The three of them all can recall special projects they worked on over the seasons that felt especially good when they were finished. Both Martinez and Riner recalled the huge infield pavilion that they honchoed and made happen in 1992 and which since has served as a Group Sales special location for up to 2,000 racing fans a day each summer. “Jobs that big usually went to outside firms, but we took that one on ourselves,” Riner remembered. Martinez can still see all those cement trucks – “We were pouring 10 of those big things a day” – and recollect the unique structure growing bigger and better bit by bit.

Riner also recalls the months-long, meticulous work he and other carpenters put in on a grand piece of furniture art that has decorated Del Mar’s main board room for more than 25 years. The 22-foot-long, four-foot-wide walnut conference table, a stunning piece of majestic woodwork, was so grand it had to be built in several parts in order to get it into the large room where it then was fully assembled.  

All three men reflected kindly back on Del Mar’s “old” grandstand, the wooden structure that held up from the track’s founding in 1937 until it finally was replaced out of necessity between 1991 and 1993. “Our carpenters and work crews used to love it,” Sanchez said in reference to the very well-worn facility that through time, tide and the termites had gradually worn all the way down. “Because of it, they had work – lots of work – to do every winter.”

All three men reflected, too, on all the fine people they’ve been associated with over the years at Del Mar. “It’s the people, wonderful people, top to bottom,” Riner offered. “Once someone comes to work here,” Sanchez states, “they never leave.” “Good folks,” says Martinez, “just really good folks.”

In 2014, there was a 7-year-old boy all on his own who learned about “good folks” at Del Mar when he was rescued from a horrible fate thanks to Martinez. Del Mar’s guy was out on his rounds at 5:30 a.m. when he saw smoke coming from a trailer in one of the track’s parking lots. He called out and heard the cries of fear from the boy trapped inside as fire began to engulf the small home on wheels. Without thinking twice, Martinez rushed into the middle of the smoke and flames and snatched the terrified boy – curled up in the fetal position -- from a certain death. For his heroic actions, he was awarded the California Emergency Medical Service Authority’s Civilian Award, an honor given by the 80,000-member association to a single state civilian each year “who provides extraordinary service during the course of an EMS emergency.” Yes, good folks, indeed.
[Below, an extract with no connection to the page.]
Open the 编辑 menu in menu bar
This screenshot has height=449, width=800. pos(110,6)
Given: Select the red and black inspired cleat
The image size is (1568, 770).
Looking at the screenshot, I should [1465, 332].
All three of our “workmen’s workmen” have plans of sorts for their newfound freedom-to-come. Sanchez (“I’m going to get a summer off; never had one of those.”) and his wife, Debbie, will do some traveling after he gets to “just do nothing” for a while. Both Martinez and Riner admit they’ll be busy with a bit of making up for the standard lament expressed by builders’ wives: “You fix eveybody’s house but ours!” Martinez and his wife, Elizabeth, have three grandchildren to spoil and a hankering to “see what this big country looks like.” Riner and his bride, Sandy, have a meandering river cruise in Europe on the agenda and thoughts of “spending more time down in Texas with the grandkids.”

Together, as they ride off into a racing sunset, the trio take 127 years of Del Mar experience with them. During that time they worked often and hard to make the place “where the turf meets the surf” better for their being there. As usual, they did their jobs well.